Despite its fundamental role, interoception has received little scientific attention. The signals it produces are complex, overlapping, and difficult to measure. The sensory neurons that carry them are distributed throughout organs such as the heart, lungs, stomach, and kidneys, making them hard to isolate and map precisely.
Mapping the Brain-Body Connection
With the NIH's support, the Scripps and Allen Institute researchers plan to map how sensory neurons connect with a wide variety of internal organs, including the heart and gastrointestinal tract. Their goal is to create a detailed anatomical and molecular atlas that reveals how these neural pathways are organized.
To achieve this, one part of the project will label sensory neurons and use whole-body imaging to trace their routes from the spinal cord to different organs, producing a high-resolution 3D map. The second part will use genetic profiling to distinguish between different cell types, such as neurons that send signals from the gut, bladder, or fat tissue.

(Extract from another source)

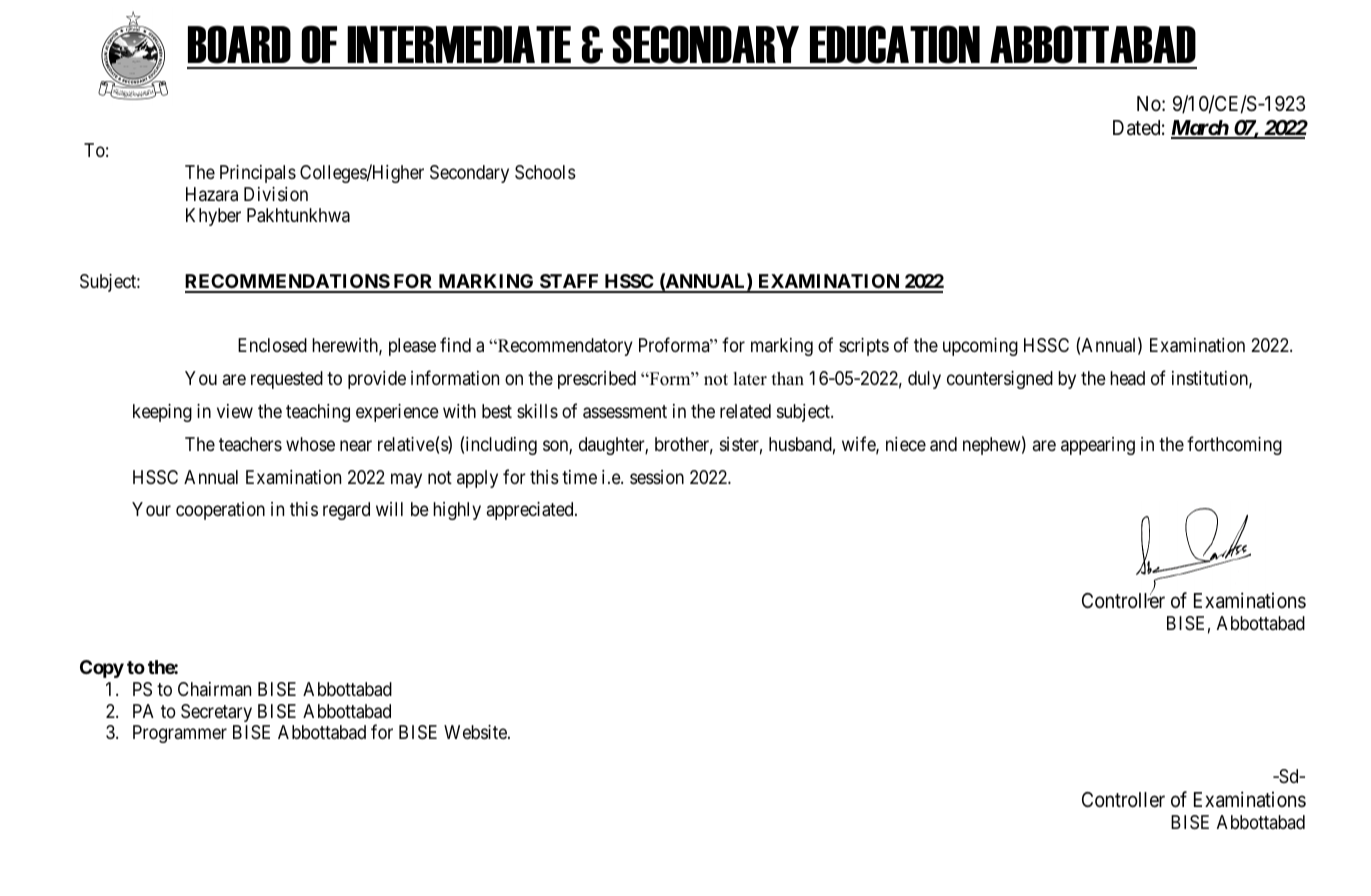 This image has height=896, width=1371. What do you see at coordinates (545, 172) in the image?
I see `Schools` at bounding box center [545, 172].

Together, these datasets will form the first standardized reference for understanding the body's internal sensory wiring.
Why Interoception Matters for Health
By decoding how interoception works, scientists hope to uncover key principles of brain-body communication that could lead to new treatments for disease. Disruptions in these internal sensory pathways have been linked to a range of conditions, including autoimmune disorders, chronic pain, neurodegenerative diseases, and high blood pressure.
"Interoception is fundamental to nearly every aspect of health, but it remains a largely unexplored frontier of neuroscience," says Jin, who's a Howard Hughes Medical Institute Freeman Hrabowski Scholar. "By creating the first atlas of this system, we aim to lay the foundation for better understanding how the brain keeps the body in balance, how that balance can be disrupted in disease and how we might restore it."